Also, you mentioned you had an s3 module partially developed for images that i might be able to use for audio in this thread:
https://www.jamroom.net/the-jamroom-network/forum/my_posts/14728/feature-updates-s3-ha

Can you share that?

I'm not in the office this week so really cannot get it into a state where it can be shared. I'm also hesitant to "release" something that I can't support, but I'll see what I can do when I get back.

I have been working on a set of "Cloud" modules for Jamroom that I think you'll find useful, but they may not work exactly for how you want to set things up. I think ultimately we are going to promote using your own cluster filesystem over S3 - i.e.

http://www.xtreemfs.org/index.php

As that just has a lot of advantages (speed, lack of vendor lock in, privacy) from a file system perspective over S3 (which is really a file object DB). If you must use S3 you might consider something like:

https://code.google.com/p/s3fuse/

as that will allow your front ends to use a common bucket for file storage.

The file system is by far the hardest part of distributing anything, and finding a way to abstract that away from the developer so it doesn't matter is even harder - every other part of the system I have working so this is really the last piece. We have a Jamroom Cloud profile that is private at this time, but I'll open it up to beta as soon as I can.

Hope this helps!


--
Brian Johnson
Founder and Lead Developer - Jamroom
https://www.jamroom.net
alt=
DannyA
@dannya
10 years ago
584 posts
I'm more confused than ever.
#1- "
I'm not in the office this week so really cannot get it into a state where it can be shared. I'm also hesitant to "release" something that I can't support, but I'll see what I can do when I get back. "
I assume you are referring to conversion server.

#2- My immediate concern for using s3 are unrelated to HA, scalability or file system selection.
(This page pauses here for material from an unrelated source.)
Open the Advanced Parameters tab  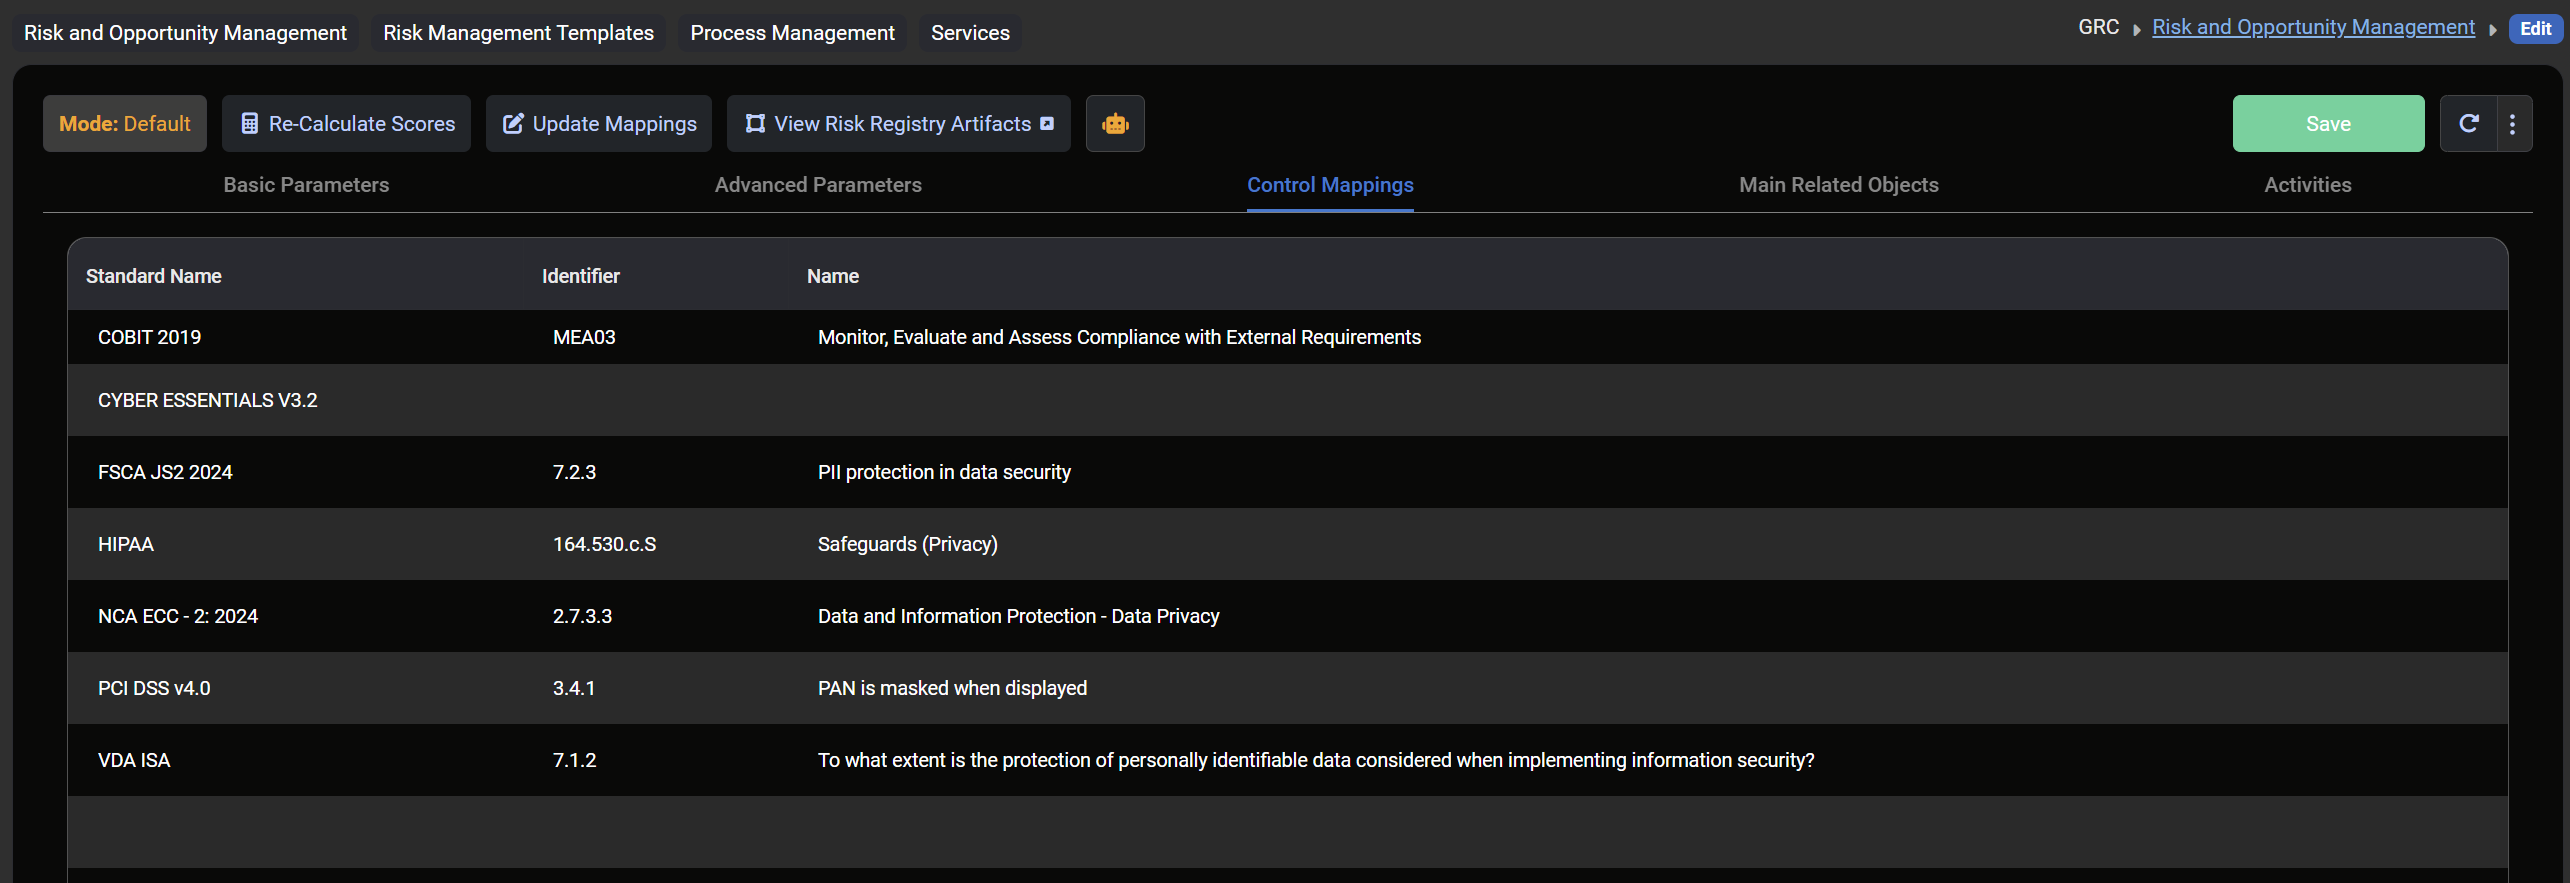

I am already using EC2 for core application and my data is being stored in EBS. This forces me to pay for more expensinve EBS and larger instances than i need. It also does not make sense to use another vendor for storage as it will be more expensive; I would have to pay more for transfer and there would probably be a performance hit to staying in the amazon cloud.

I guess maybe i don't understand where s3 fuse fits in rather than using the s2 api's directly.
brian
@brian
10 years ago
10,148 posts
DannyA:
I assume you are referring to conversion server.

I mean the unfinished work I started on an S3 module. The conversion server is already running. It does not however store anything to S3.

Quote:
#2- My immediate concern for using s3 are unrelated to HA, scalability or file system selection.

I am already using EC2 for core application and my data is being stored in EBS. This forces me to pay for more expensinve EBS and larger instances than i need. It also does not make sense to use another vendor for storage as it will be more expensive; I would have to pay more for transfer and there would probably be a performance hit to staying in the amazon cloud.

I guess maybe i don't understand where s3 fuse fits in rather than using the s2 api's directly.

Fuse allows you to "mount" S3 to your EC2 instances as if it were another hard drive on the EC2 instance - i.e. you have 10 EC2 instances you could mount a "media" partition that is really a "media" S3 bucket. This allows PHP to read/write as if it was a regular file system.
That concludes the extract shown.